As detailed in the first article in this series
, bad thinking creates bad habits. The myths that prevail in today's thinking about managing personal finances and building personal economies lead to financial disaster. In this article, we'll examine the next two myths in the series.
Myth No. 2 -- My home will keep me secure"
Let me tell you a story.1
Abigail had been in the military for 19 years when a stroke put her out of commission at the age of 52. She only qualified for a small military pension and a small monthly Social Security disability/retirement income.
"But," she thought, "all is well. I own my home in a very nice neighborhood in a very nice city, my small income is more than I need for food, clothing and entertainment, and my VA benefits take care of my medical expenses."
Fast-forward from age 52 to age 72. Abigail's home is still in one of the nicest neighborhoods and is quite valuable, but the myth is shattered. Her home is in need of significant repair; however, it had a $60,000 first mortgage on it that she borrowed to pay bills, make prior repairs, purchase a handicap-equipped car and pay off her credit card debt. The mortgage payment consumed over half of Abigail's monthly income so she skimped on everything else and ran her credit cards up again. Her security -- not to mention her comfort and peace of mind -- were at risk, and the picture wasn't very rosy.
Fortunately, I was able to introduce Abigail to an ethical reverse mortgage specialist who helped her obtain a reverse mortgage. She paid off the $60,000 first mortgage, funded the needed repairs, and freed up her entire retirement income for monthly expenses. She was also able to leave over $40,000 in the reverse mortgage for future emergencies and opportunities.
Now, we have to wait and see if she outlives this strategy, which allows her a modicum of security.
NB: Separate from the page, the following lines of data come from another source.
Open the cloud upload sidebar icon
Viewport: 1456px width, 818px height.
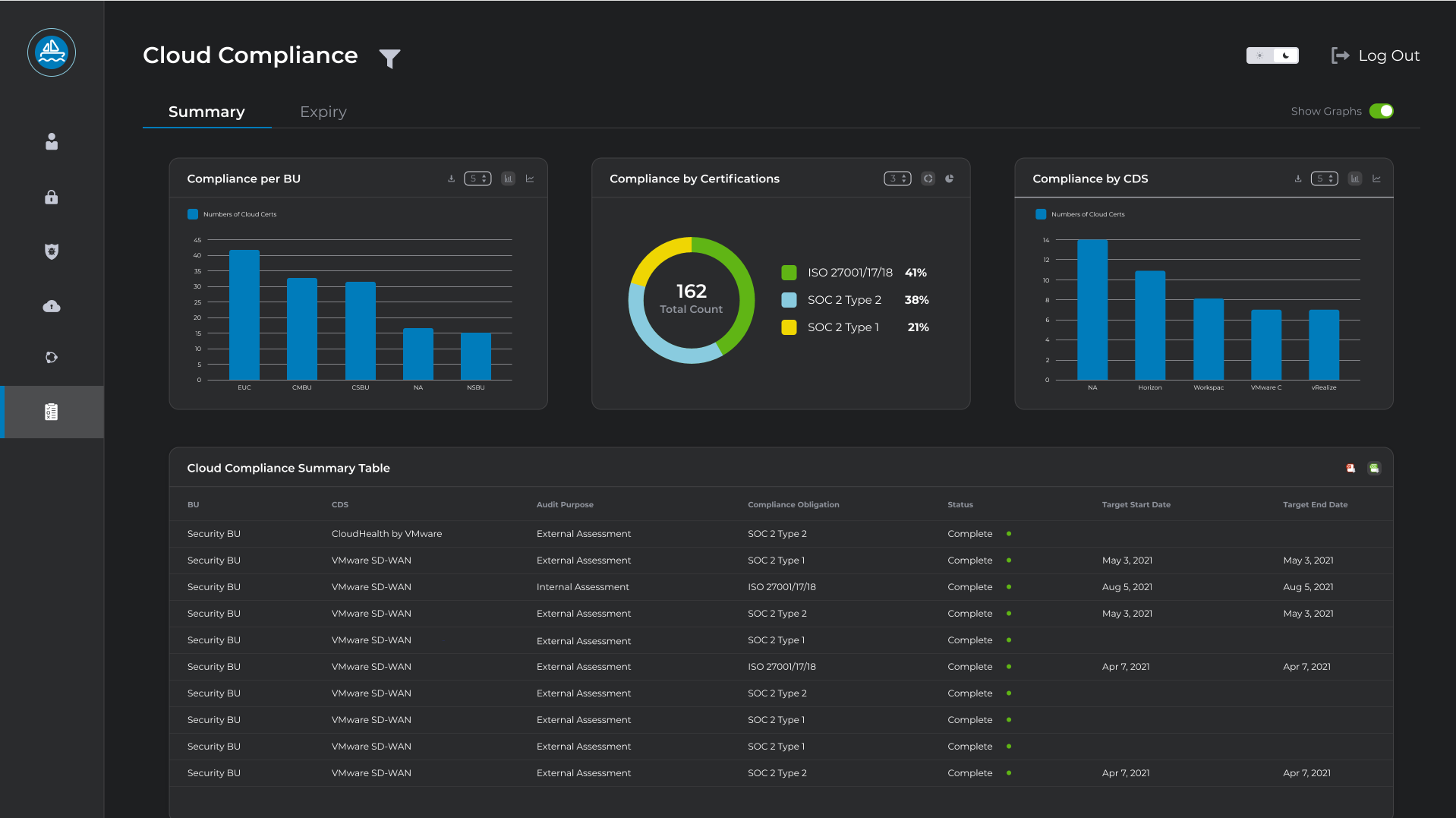[x=52, y=306]
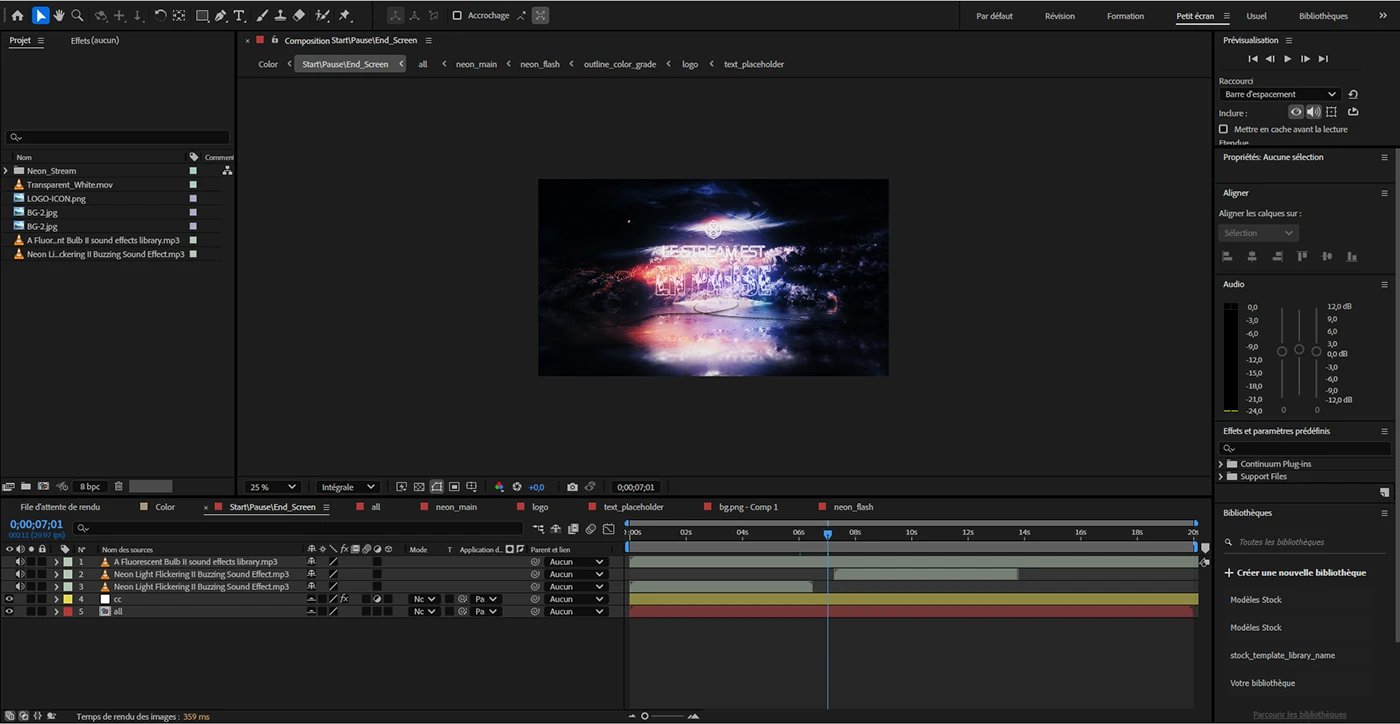
Task: Select the Rotation tool
Action: 160,15
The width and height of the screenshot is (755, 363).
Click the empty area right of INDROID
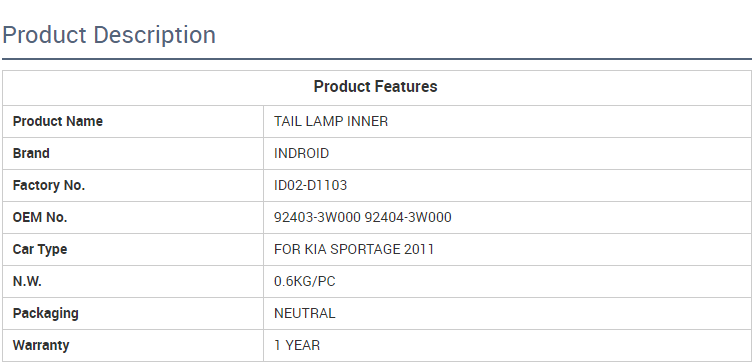[x=539, y=153]
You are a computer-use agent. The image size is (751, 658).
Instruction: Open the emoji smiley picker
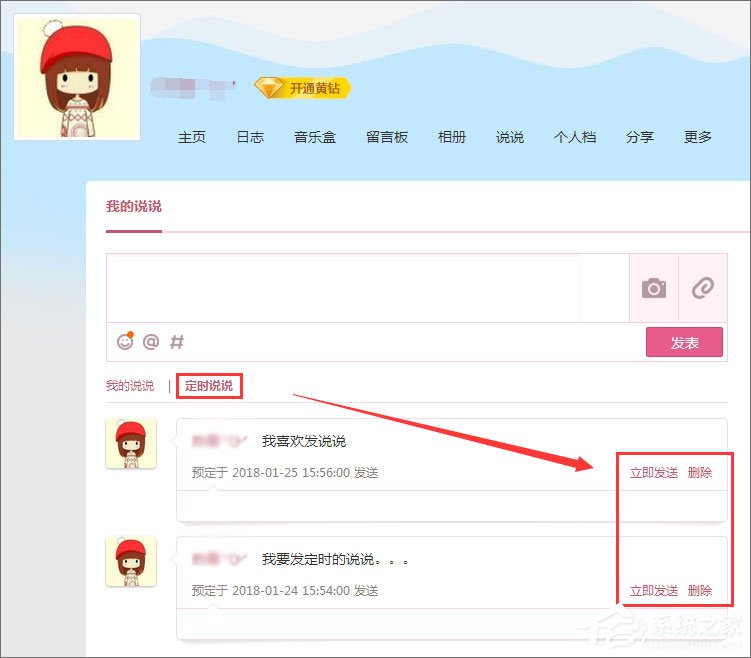[125, 342]
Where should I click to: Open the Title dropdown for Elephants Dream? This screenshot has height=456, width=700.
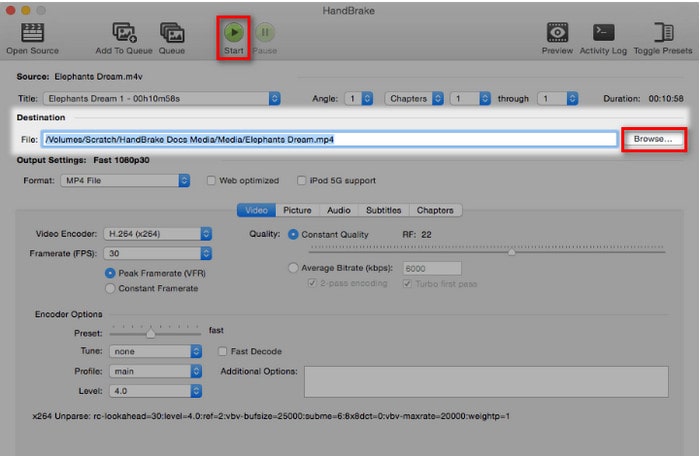(x=162, y=99)
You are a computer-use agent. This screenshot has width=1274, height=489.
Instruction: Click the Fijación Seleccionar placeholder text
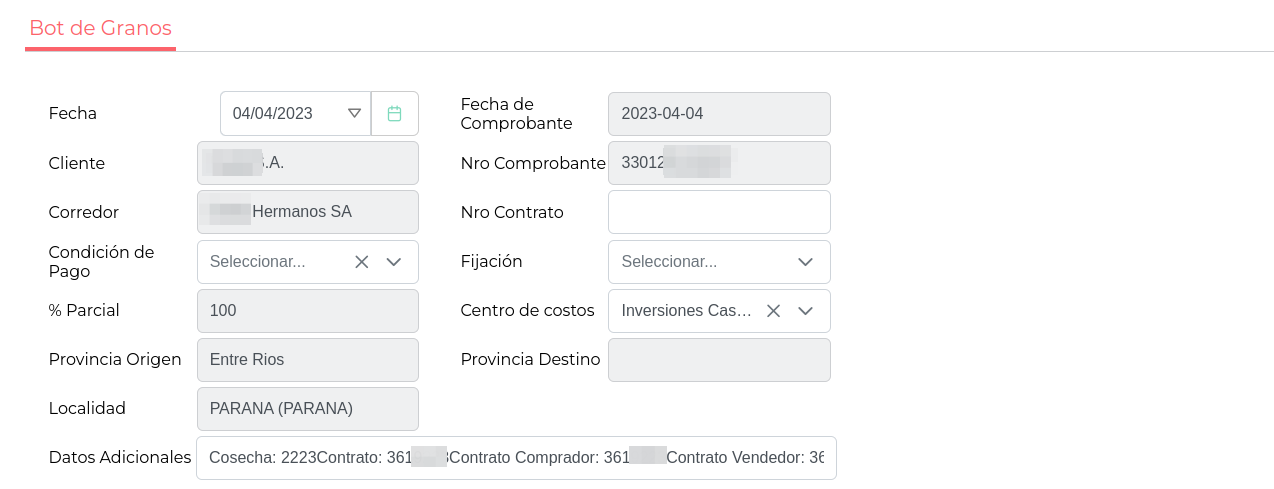[669, 262]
If Abigail lives beyond age 84 or 85, she may be right back where she was when I met her in 2004, and may not have the equity in her home to support a refinance of the reverse mortgage.
Abigail is not an exception. There are hundreds of thousands of older Americans who have homes that are paid for (some say as high as 77 percent), but little or no monthly income to pay for essentials. So, the equity to debt cycle continues for them. Eventually these brave Americans, who have given their lives to their families, churches and country, either find a compassionate and informed advisor who guides them out of their turmoil or they end up as discouraged, disparaged and depressed welfare wards of the state.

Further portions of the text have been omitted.